■ Reading text ■
________________________________________
= Backfitting algorithm =

In statistics, the backfitting algorithm is a simple iterative procedure used to fit a generalized additive model. It was introduced in 1985 by Leo Breiman and Jerome Friedman along with generalized additive models. In most cases, the backfitting algorithm is equivalent to the Gauss-Seidel method, an algorithm used for solving a certain linear system of equations.
________________________________________
■ Material provided ■
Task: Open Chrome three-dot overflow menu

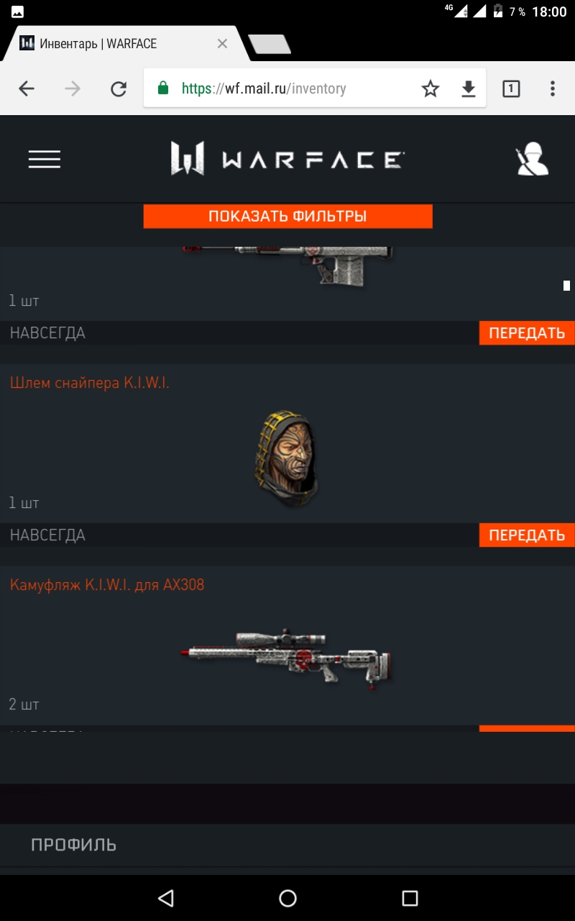Action: click(x=552, y=89)
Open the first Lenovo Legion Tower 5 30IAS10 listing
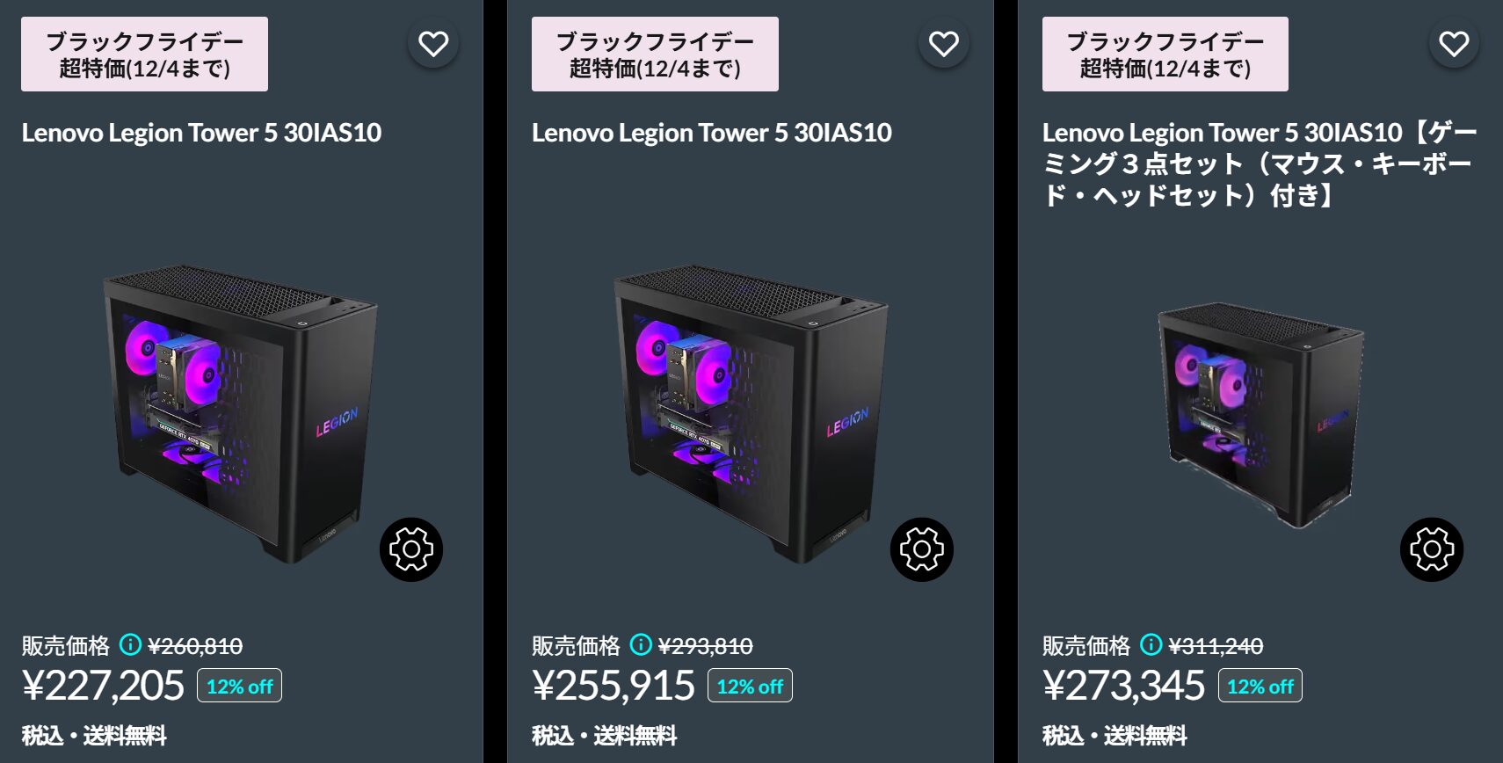 [x=202, y=134]
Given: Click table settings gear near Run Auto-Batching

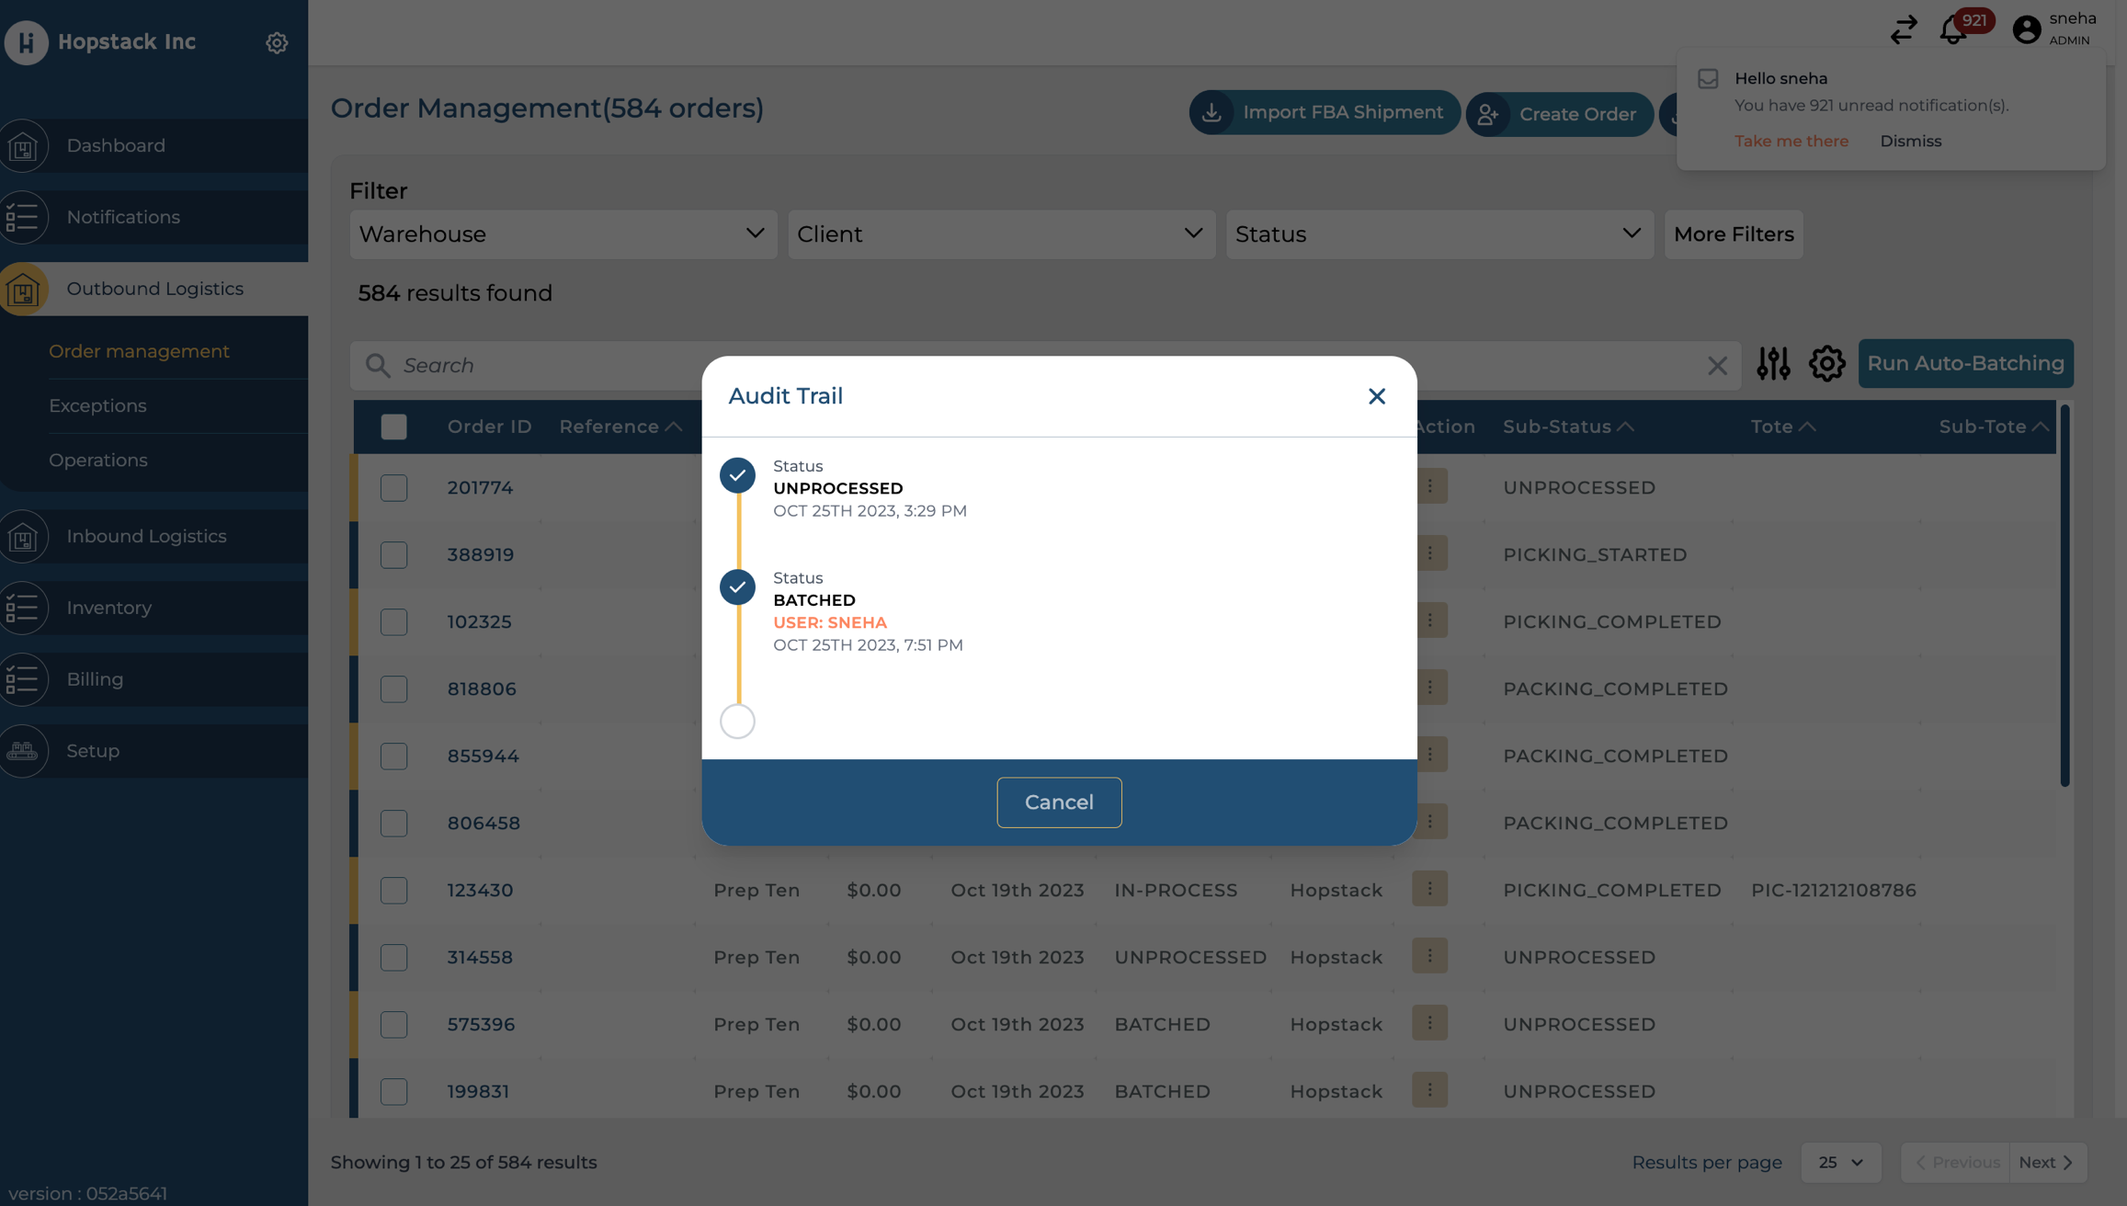Looking at the screenshot, I should [1826, 364].
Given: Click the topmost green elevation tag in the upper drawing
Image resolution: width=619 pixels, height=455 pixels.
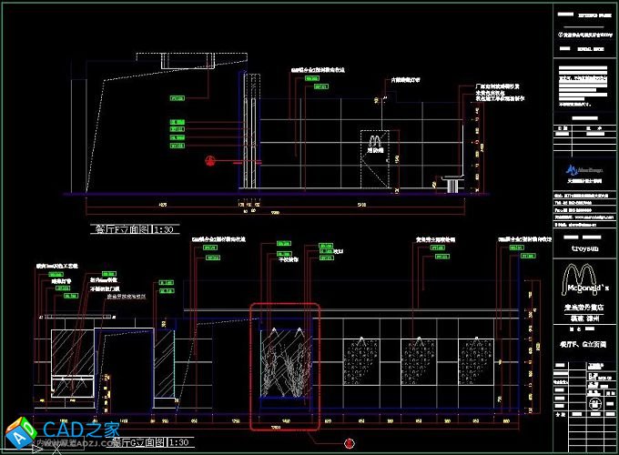Looking at the screenshot, I should (x=312, y=80).
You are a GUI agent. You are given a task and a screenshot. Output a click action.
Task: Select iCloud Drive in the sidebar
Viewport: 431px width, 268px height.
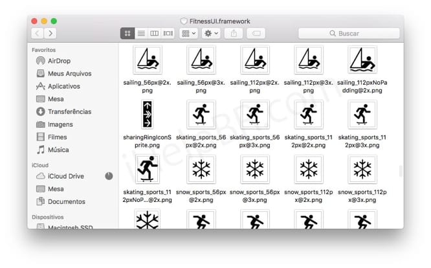point(65,176)
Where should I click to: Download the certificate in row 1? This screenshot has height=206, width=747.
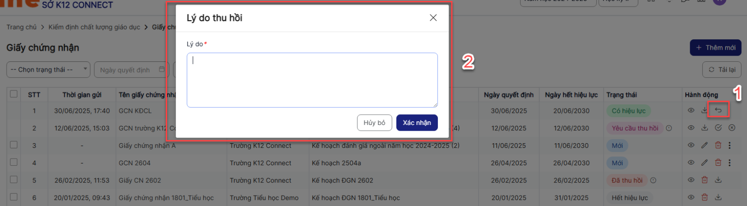705,110
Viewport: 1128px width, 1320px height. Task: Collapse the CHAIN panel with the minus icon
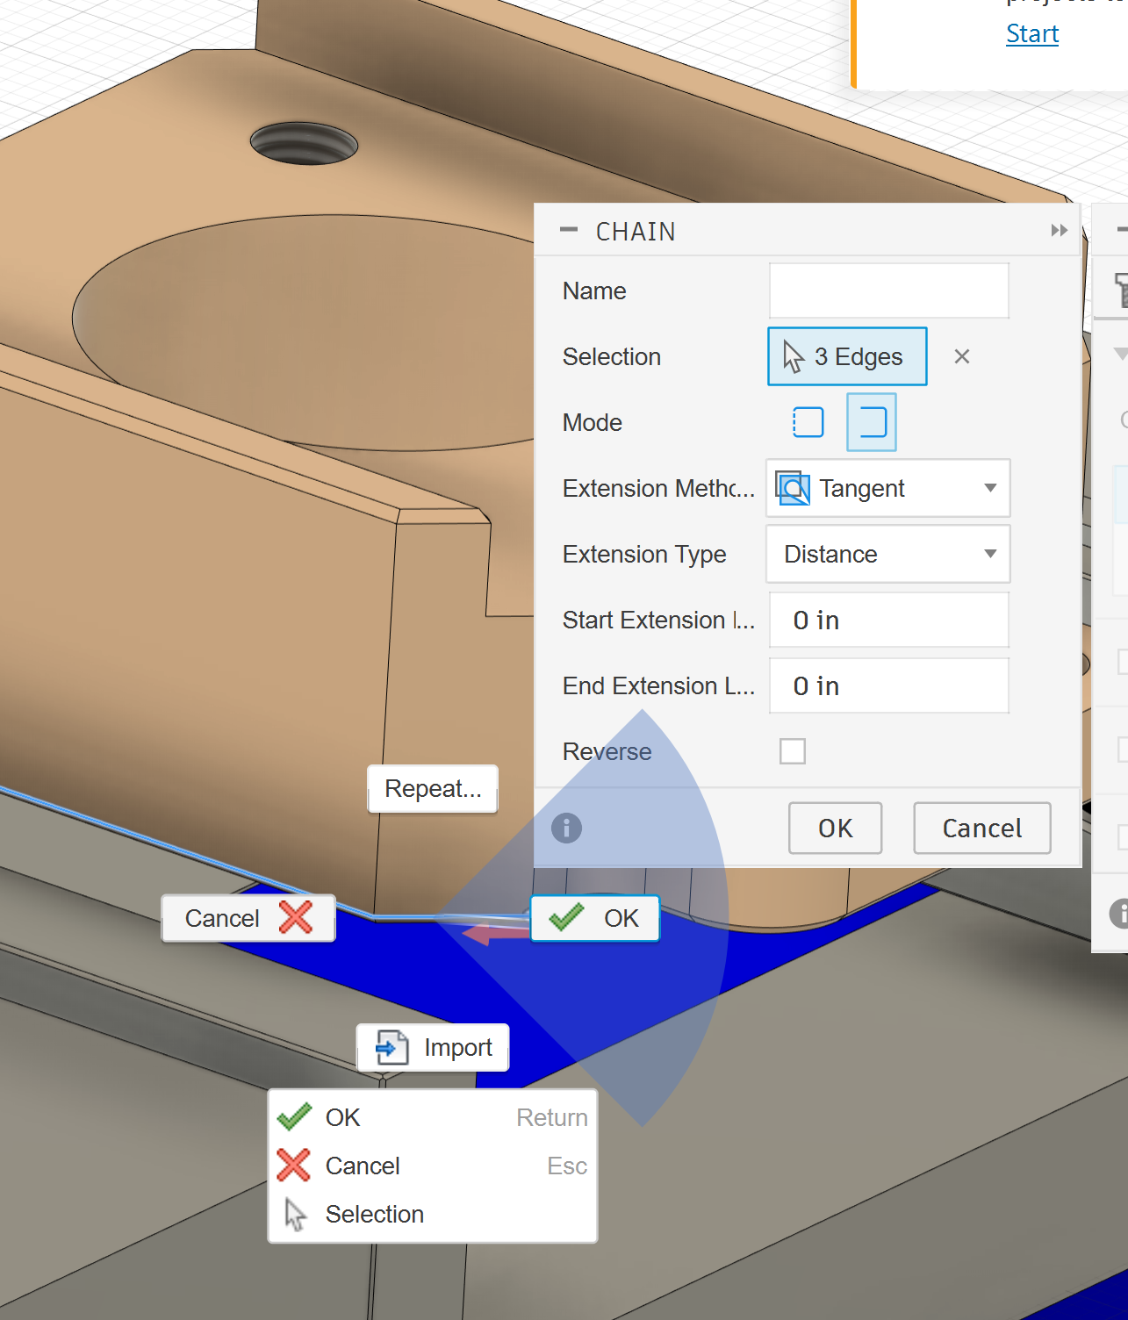pos(569,230)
________________________________________
■ Directives ■
1: According to the text on the backfitting algorithm, what is the algorithm used for, and what method is it usually the same as? Answer in one to three sentences.
2: Answer these questions from the text on the backfitting algorithm:
(a) In what year was the algorithm introduced?
(b) Who introduced it?
(c) What is the Gauss-Seidel method used for?
Answer using only the text on the backfitting algorithm.

■ Responses by task ■
1: The backfitting algorithm is a simple iterative procedure used to fit a generalized additive model. In most cases, it is equivalent to the Gauss-Seidel method, which is used to solve a certain linear system of equations.

2:
(a) 1985
(b) Leo Breiman and Jerome Friedman
(c) Solving a certain linear system of equations